Lundi 1er février 2010
à Talant
11h04. Ce bâtiment est clair et agréable, surtout grâce aux baies vitrées qui constituent la façade. Il y fait bien plus chaud que dehors – maudit froid, maudite neige - ; de plus je suis assis confortablement. A l’accueil de la mairie une secrétaire tape rapidement sur son ordinateur. Elle ne regarde pas le clavier. J’ai toujours trouvé ça extraordinaire. En soi ce ne l’est pas autant que de jouer du piano. On finit par connaître l’emplacement des touches, et on peut même se corriger après une faute de frappe, ce qui n’est pas le cas du piano qui ne pardonne pas, en lançant tout à coup un son disgracieux venant démonter en un instant toute la mélodie.
« Monsieur Firent.
- C’est moi, » dis-je en me levant.
« Pour un passeport, c’est ça ?
- C’est exact.
- Suivez-moi dans mon bureau.»
Je suis venu ici il y a trois semaines. Je pensais que ça aurait été plus long que ça. J’ai reçu un SMS vendredi après midi pour me signaler que mon passeport était arrivé à ma mairie et que je pouvais prendre rendez-vous pour aller le chercher. Ce n’est pas exactement ma mairie, mais celle ne Plombières n’étant pas dotée des nouvelles machines pour les passeports électronique, j’ai été redirigé vers la mairie de rattachement.

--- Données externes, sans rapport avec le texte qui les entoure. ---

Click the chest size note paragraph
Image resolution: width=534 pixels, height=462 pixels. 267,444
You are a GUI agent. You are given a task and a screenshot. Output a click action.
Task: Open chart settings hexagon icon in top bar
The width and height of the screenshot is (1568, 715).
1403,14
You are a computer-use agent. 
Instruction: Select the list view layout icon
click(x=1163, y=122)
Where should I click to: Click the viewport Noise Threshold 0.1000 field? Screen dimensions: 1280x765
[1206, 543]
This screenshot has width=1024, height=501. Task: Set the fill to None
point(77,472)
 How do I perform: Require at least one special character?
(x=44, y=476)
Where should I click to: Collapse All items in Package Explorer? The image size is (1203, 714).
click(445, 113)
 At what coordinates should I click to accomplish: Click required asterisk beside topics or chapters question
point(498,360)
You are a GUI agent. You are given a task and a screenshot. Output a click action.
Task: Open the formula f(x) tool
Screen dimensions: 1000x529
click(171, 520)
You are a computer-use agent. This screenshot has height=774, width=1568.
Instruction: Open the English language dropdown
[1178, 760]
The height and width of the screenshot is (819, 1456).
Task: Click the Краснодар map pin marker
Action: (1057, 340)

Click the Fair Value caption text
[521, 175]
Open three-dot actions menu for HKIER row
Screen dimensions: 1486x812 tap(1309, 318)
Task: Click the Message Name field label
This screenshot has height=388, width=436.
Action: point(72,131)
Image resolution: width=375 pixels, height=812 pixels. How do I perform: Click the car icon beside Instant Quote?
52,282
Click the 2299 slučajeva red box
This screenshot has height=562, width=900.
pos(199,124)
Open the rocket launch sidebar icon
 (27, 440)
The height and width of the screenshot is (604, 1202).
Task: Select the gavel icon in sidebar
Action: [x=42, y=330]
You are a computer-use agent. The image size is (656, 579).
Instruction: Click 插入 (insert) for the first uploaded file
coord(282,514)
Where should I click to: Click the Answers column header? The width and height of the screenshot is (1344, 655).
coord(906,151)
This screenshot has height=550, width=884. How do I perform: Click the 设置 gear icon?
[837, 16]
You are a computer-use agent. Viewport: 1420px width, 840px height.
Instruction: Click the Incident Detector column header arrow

Dans ce bureau il y a une photo de notre petit président, dans un cadre juste face à la chaise que j’occupe en ce moment. Les murs sont blancs et la fenêtre donne sur un arbre squelettique. Au milieu de la pièce, sur le bureau qui me fait face, trône une sorte de bras articulé au bout duquel un appareil photo. Sous le premier appareil, un autre offre une surface vitrée qui est utilisé pour la détection des empreintes digitales. Je dois reposer mes doigts dessus. La demoiselle qui m’a accueilli m’explique, -comme si je ne risquais pas de le comprendre moi-même -, qu’ainsi elle vérifie que les empreintes enregistrées dans la puce électronique du passeport sont bien les miennes.
Je remarque en enlevant mes doigts de l’appareil qu’il marque facilement et que j’y ai laissé des traces. Je récupère mon passeport, signe un papier pour dire que je suis venu le chercher, et je peux enfin sortir.
Dehors, je fais des traces dans la neige pour retourner jusqu’à ma voiture. J’aime bien la neige. Elle enregistre tout ce qui se passe dans une journée. Jusqu’à ce que, pleine, elle devienne un tableau illisible.
Je regarde mon passeport, je le serre entre mes deux mains comme si c’était lui qui allait m’apporter la chaleur revigorante dont j’ai envie. Je le remets dans ma poche. Il ne m’offre pas la chaleur, mais m’ouvre les portes de celle-ci. Je vais pouvoir partir bientôt.